Task description
Copy the lines of the listing below verbatim, starting with the line that contains "Last (220, 853)" and going on through the line that contains "https://github.com/aaronpk/p3k-timezone.git (149, 73)", both included. Give only those lines.
:: Extracted material
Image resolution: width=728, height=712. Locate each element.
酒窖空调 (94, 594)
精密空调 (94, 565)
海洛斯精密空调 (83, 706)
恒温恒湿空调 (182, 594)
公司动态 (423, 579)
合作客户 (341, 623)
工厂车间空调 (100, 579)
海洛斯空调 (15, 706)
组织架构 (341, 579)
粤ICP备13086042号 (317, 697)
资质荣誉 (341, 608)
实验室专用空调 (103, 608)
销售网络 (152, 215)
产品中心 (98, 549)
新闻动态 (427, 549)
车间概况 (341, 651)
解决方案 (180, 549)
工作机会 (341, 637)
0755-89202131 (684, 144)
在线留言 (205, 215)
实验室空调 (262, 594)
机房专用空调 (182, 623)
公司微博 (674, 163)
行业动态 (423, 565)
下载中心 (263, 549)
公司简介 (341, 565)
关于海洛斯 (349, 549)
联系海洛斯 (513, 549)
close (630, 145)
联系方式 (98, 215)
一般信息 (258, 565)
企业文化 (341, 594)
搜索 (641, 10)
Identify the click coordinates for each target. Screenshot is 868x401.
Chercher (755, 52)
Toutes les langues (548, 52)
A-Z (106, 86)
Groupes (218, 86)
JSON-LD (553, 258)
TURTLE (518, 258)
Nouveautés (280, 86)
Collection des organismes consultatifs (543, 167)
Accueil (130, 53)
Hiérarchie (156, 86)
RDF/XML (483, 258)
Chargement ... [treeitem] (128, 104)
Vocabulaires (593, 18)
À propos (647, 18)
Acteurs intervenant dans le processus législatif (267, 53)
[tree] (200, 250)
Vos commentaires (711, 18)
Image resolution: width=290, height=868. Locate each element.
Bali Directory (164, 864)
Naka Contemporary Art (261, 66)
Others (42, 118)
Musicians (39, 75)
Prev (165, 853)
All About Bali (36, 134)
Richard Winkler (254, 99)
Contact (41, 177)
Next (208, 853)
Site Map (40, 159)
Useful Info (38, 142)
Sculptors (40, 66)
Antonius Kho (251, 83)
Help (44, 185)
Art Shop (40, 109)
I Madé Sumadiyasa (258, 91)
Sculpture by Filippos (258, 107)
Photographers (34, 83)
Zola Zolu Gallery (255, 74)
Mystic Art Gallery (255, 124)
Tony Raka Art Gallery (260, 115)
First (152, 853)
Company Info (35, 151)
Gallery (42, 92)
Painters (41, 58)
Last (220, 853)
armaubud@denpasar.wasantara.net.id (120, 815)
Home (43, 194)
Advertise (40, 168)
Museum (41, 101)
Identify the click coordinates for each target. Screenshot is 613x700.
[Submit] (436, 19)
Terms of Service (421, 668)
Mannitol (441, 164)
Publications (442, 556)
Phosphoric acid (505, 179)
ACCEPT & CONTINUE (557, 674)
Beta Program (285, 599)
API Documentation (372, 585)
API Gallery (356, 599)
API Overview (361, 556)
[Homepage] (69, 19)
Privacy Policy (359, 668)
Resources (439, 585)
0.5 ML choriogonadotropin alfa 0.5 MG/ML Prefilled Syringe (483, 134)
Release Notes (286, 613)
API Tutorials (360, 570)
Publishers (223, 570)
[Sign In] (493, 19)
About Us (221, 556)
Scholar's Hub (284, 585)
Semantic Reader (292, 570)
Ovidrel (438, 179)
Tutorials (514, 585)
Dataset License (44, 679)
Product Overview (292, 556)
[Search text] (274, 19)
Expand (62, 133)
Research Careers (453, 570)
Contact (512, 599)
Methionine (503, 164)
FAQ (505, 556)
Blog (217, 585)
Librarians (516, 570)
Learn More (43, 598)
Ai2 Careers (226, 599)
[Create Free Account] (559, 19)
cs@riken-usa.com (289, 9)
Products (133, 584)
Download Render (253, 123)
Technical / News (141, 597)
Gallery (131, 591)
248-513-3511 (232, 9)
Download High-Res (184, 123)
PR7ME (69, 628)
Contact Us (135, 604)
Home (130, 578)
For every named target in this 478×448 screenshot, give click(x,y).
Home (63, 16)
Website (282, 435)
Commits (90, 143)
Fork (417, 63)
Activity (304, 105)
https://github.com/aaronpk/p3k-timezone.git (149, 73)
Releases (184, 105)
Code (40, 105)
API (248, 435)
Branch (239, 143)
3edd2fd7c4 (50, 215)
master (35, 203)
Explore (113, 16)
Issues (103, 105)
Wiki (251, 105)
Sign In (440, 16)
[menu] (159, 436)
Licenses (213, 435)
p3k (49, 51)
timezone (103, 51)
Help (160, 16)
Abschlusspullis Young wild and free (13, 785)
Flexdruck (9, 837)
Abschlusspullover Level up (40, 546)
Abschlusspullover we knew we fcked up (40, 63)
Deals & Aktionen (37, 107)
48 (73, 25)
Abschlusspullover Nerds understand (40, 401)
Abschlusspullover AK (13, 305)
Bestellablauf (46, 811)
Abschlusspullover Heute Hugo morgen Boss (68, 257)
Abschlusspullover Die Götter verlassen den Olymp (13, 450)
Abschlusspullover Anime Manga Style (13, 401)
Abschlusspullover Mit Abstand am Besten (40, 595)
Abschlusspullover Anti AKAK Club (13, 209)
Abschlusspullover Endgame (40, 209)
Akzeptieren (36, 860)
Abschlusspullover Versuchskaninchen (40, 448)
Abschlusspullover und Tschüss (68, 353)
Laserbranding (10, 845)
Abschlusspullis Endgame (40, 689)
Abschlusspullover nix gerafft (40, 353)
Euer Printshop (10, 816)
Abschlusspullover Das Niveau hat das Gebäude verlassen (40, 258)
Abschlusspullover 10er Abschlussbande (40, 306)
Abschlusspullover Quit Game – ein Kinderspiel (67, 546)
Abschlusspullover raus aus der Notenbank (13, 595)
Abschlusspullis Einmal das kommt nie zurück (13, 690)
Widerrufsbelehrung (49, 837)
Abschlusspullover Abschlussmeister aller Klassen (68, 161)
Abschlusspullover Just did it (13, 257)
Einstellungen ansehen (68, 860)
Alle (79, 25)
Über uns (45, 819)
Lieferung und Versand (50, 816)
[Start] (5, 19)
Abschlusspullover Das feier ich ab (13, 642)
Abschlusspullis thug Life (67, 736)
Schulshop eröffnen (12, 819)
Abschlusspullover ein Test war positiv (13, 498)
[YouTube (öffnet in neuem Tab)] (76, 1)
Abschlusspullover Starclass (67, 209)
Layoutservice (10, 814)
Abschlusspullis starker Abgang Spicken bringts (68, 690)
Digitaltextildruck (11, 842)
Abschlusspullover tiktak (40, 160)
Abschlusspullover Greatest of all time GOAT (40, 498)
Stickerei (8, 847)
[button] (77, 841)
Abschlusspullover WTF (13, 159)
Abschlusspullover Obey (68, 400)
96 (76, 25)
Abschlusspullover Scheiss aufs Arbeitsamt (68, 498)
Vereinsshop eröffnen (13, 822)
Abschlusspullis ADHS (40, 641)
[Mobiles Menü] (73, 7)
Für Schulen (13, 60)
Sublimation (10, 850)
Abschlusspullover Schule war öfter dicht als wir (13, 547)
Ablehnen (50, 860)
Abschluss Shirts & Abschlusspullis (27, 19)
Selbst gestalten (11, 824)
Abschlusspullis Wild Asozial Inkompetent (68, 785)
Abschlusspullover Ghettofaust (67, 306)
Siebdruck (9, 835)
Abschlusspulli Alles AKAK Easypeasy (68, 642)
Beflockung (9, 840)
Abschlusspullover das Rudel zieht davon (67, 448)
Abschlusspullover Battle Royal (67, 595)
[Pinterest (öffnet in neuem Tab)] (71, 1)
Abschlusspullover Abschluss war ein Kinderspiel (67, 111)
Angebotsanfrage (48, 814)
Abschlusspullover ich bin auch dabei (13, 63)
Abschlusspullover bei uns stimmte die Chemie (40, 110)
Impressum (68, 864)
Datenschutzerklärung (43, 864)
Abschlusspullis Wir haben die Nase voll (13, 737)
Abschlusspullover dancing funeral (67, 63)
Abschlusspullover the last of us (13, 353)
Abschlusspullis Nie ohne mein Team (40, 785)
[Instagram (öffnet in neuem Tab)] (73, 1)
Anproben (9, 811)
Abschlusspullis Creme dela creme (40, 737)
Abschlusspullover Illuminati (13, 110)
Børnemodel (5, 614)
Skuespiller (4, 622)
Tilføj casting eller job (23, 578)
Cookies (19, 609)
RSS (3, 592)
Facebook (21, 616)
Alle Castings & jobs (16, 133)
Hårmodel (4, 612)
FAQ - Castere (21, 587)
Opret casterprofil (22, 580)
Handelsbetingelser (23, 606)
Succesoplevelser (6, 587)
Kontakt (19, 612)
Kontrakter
::::
Answer below
Last (220, 853)
armaubud@denpasar.wasantara.net.id (120, 815)
Home (43, 194)
Advertise (40, 168)
Museum (41, 101)
Identify the click coordinates for each target. Screenshot is 613x700.
[Submit] (436, 19)
Terms of Service (421, 668)
Mannitol (441, 164)
Publications (442, 556)
Phosphoric acid (505, 179)
ACCEPT & CONTINUE (557, 674)
Beta Program (285, 599)
API Documentation (372, 585)
API Gallery (356, 599)
API Overview (361, 556)
[Homepage] (69, 19)
Privacy Policy (359, 668)
Resources (439, 585)
0.5 ML choriogonadotropin alfa 0.5 MG/ML Prefilled Syringe (483, 134)
Release Notes (286, 613)
API Tutorials (360, 570)
Publishers (223, 570)
[Sign In] (493, 19)
About Us (221, 556)
Scholar's Hub (284, 585)
Semantic Reader (292, 570)
Ovidrel (438, 179)
Tutorials (514, 585)
Dataset License (44, 679)
Product Overview (292, 556)
[Search text] (274, 19)
Expand (62, 133)
Research Careers (453, 570)
Contact (512, 599)
Methionine (503, 164)
FAQ (505, 556)
Blog (217, 585)
Librarians (516, 570)
Learn More (43, 598)
Ai2 Careers (226, 599)
[Create Free Account] (559, 19)
cs@riken-usa.com (289, 9)
Products (133, 584)
Download Render (253, 123)
Technical / News (141, 597)
Gallery (131, 591)
248-513-3511 (232, 9)
Download High-Res (184, 123)
PR7ME (69, 628)
Contact Us (135, 604)
Home (130, 578)
For every named target in this 478×448 screenshot, give click(x,y).
Home (63, 16)
Website (282, 435)
Commits (90, 143)
Fork (417, 63)
Activity (304, 105)
https://github.com/aaronpk/p3k-timezone.git (149, 73)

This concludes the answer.